The operator applied the service to dense urban clusters with multi-band complexity in the Tokai region. Ryo Manda, radio technology section manager at SoftBank, said the outcomes exceeded its expectations and it is implementing the design method in other areas.
Ericsson said in a statement the foundation of the method is a thorough analysis of the actual radio network environment, for example taking cell coverage overlap, signal strength and receive diversity into consideration. The high number of possible relations between cells requires substantial computational power and state-of-the-art machine learning techniques.

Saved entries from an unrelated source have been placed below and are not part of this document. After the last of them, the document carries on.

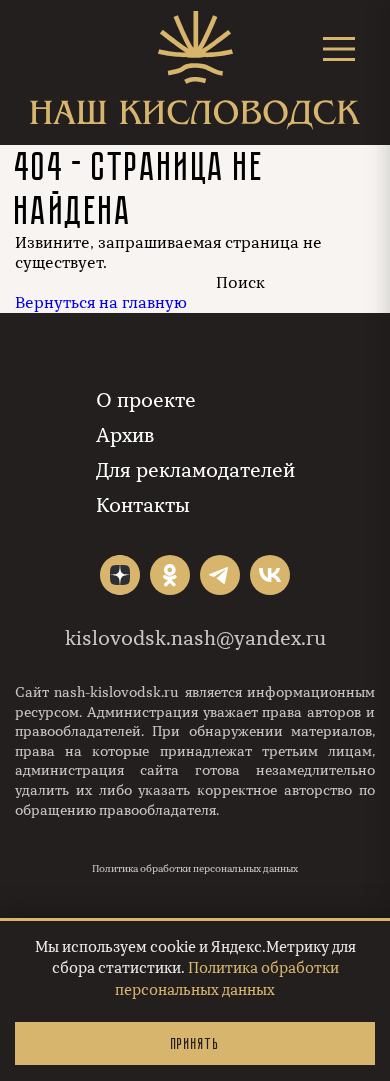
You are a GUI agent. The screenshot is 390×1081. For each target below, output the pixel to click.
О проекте (146, 400)
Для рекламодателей (195, 470)
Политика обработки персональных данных (195, 869)
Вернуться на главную (101, 303)
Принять (195, 1043)
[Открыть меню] (339, 48)
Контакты (143, 505)
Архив (125, 435)
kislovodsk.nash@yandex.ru (195, 638)
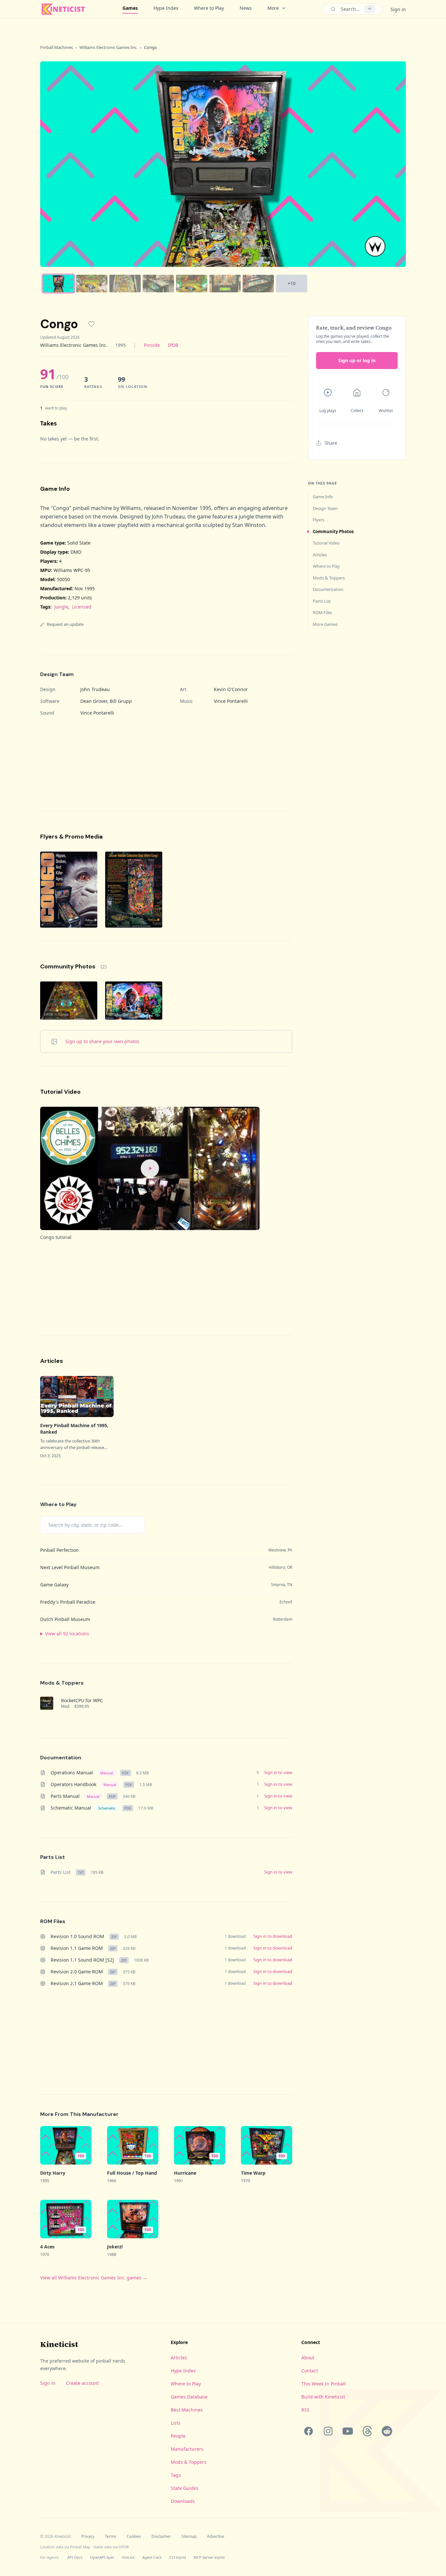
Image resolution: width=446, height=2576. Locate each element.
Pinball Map (80, 2546)
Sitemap (189, 2536)
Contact (309, 2371)
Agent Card (152, 2557)
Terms (110, 2536)
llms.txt (128, 2557)
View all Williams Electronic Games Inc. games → (93, 2278)
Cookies (134, 2536)
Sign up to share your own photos (102, 1041)
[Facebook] (308, 2431)
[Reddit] (387, 2431)
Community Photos (333, 531)
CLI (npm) (177, 2557)
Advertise (215, 2536)
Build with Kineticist (323, 2397)
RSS (305, 2410)
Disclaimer (161, 2536)
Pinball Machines (56, 47)
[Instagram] (328, 2431)
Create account (82, 2383)
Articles (320, 555)
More (273, 8)
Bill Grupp (121, 701)
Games (130, 8)
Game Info (323, 497)
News (246, 8)
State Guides (185, 2488)
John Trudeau (95, 689)
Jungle (61, 607)
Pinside (152, 345)
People (178, 2436)
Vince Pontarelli (231, 701)
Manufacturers (187, 2449)
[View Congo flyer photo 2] (133, 890)
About (307, 2357)
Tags (176, 2475)
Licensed (81, 607)
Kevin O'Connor (231, 689)
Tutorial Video (326, 543)
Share (331, 443)
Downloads (183, 2501)
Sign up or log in (356, 360)
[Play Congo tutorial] (150, 1168)
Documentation (328, 589)
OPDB (124, 2546)
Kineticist (59, 2344)
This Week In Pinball (323, 2384)
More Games (325, 624)
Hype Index (165, 8)
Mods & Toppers (329, 578)
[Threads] (367, 2431)
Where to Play (209, 8)
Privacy (87, 2536)
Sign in (398, 9)
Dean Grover (93, 701)
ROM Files (322, 612)
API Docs (74, 2557)
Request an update (65, 624)
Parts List (322, 601)
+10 (291, 283)
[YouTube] (348, 2431)
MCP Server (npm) (209, 2557)
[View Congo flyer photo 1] (68, 890)
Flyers (318, 520)
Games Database (189, 2397)
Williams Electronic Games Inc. (108, 47)
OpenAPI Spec (102, 2557)
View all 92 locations (67, 1633)
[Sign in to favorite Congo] (91, 324)
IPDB (173, 345)
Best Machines (187, 2410)
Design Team (325, 508)
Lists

The design method is based on a network graph machine learning algorithm, which Ericsson has patented, the vendor said. The service groups cells in clusters and takes statistics from cell overlapping and the potential to use carrier aggregation between cells into account to reduce opex and improve performance. Compared with traditional network design methods, it cut the lead time by 40 per cent.
With the launch of 5G services, operators’ network configurations will become increasingly complex as cell site density will increase significantly.
Peter Laurin, head of Managed Services at Ericsson, said: “There is a huge potential for machine learning in the telecoms industry and we have made significant investments in this technology. It is very exciting to see that the new methods have been successfully applied in SoftBank’s network.”